The police department of La Vergne, Tennessee, found itself at the center of a social media maelstrom with the news this month that a female officer, 26-year-old Maegan Hall, had been fired over allegedly having sexual encounters with six male colleagues, sometimes “while on duty and inside city owned property.”
Though four of Hall’s co-workers were also terminated for misconduct, and three more suspended, Hall made tabloid headlines as the lone woman at the center of the apparently hedonistic group — and a married woman, at that.
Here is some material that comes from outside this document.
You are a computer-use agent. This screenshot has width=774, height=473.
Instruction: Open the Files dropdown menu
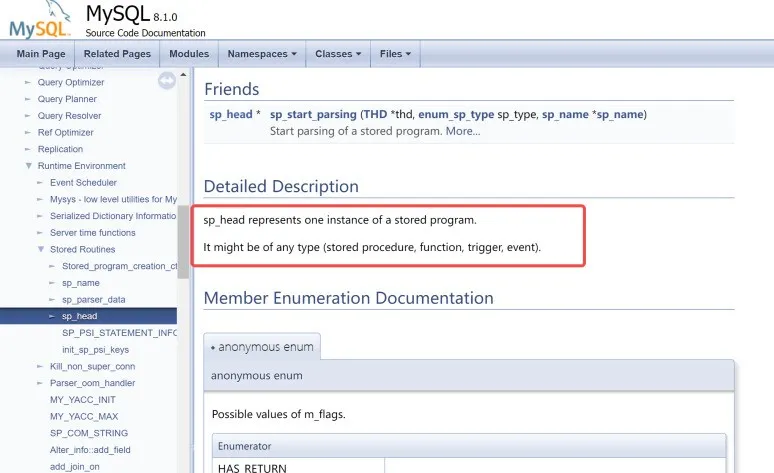tap(395, 54)
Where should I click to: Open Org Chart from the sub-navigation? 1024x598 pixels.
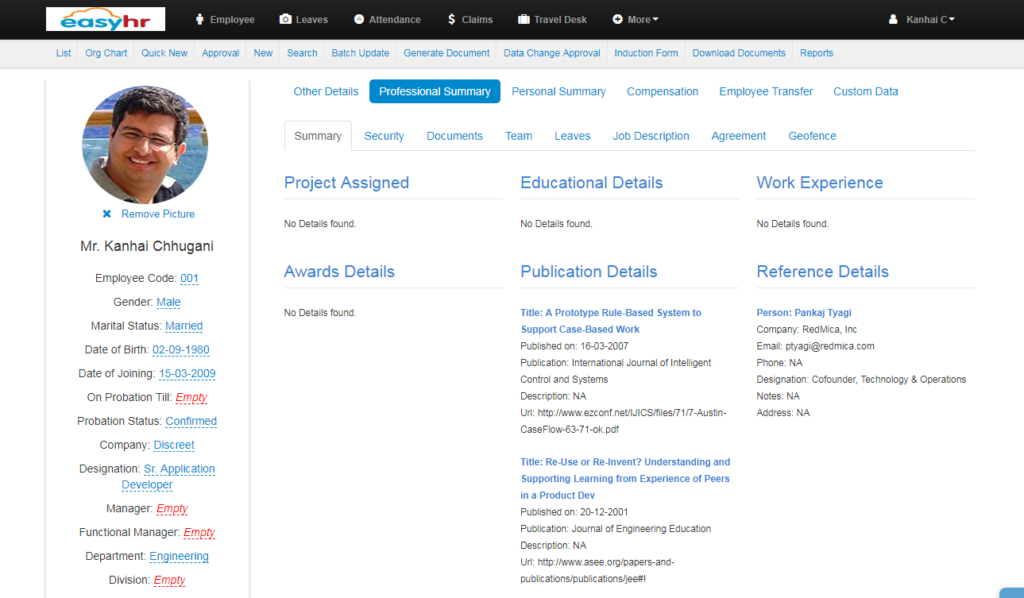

The department’s internal investigation found that she’d even tried to bring her husband, 28-year-old Jedidiah Hall, into an intimate arrangement with a male officer and his wife, but that he “really wasn’t on board.” (He’s also reportedly standing by her in all this.)
Hall’s lascivious behavior on the job and at department social functions, which she and the other officers confirmed during the investigation — trading nude pictures, oral sex at the station, taking her bikini top off at a hot tub party — proved ripe for commentary on Twitter and TikTok, with the department’s own unrelated posts receiving lots of mocking replies. On a La Vergne PD Facebook update describing a car accident, the top comment reads: “Heard it was a 5 officer pile up.” One popular meme saw a Pornhub logo added to a photo of Hall with fellow officers. Footage of her riding a mechanical bull has made the rounds. And a TikTok video pushing the unsubstantiated claim that Hall had sex with the six other cops simultaneously has received over a million views.
The jokes and exaggerations seem to have triggered another round of crude content: spammers attempting to monetize the story by falsely promoting “leaked” videos of Hall intimately engaged with her male colleagues. The vast majority of those URLs lead to fake news and porn websites harvesting clicks, but some also direct to suspicious “download” links that could potentially infect a device with malware or expose your personal data. In certain cases, someone has actually edited Hall’s face onto other images to create the illusion of exclusive material. In one such tweet, which includes three pictures, the first two show Hall’s features superimposed on well-known photos of Scarlett Johansson. The third appears to splice her into a frame from an adult video.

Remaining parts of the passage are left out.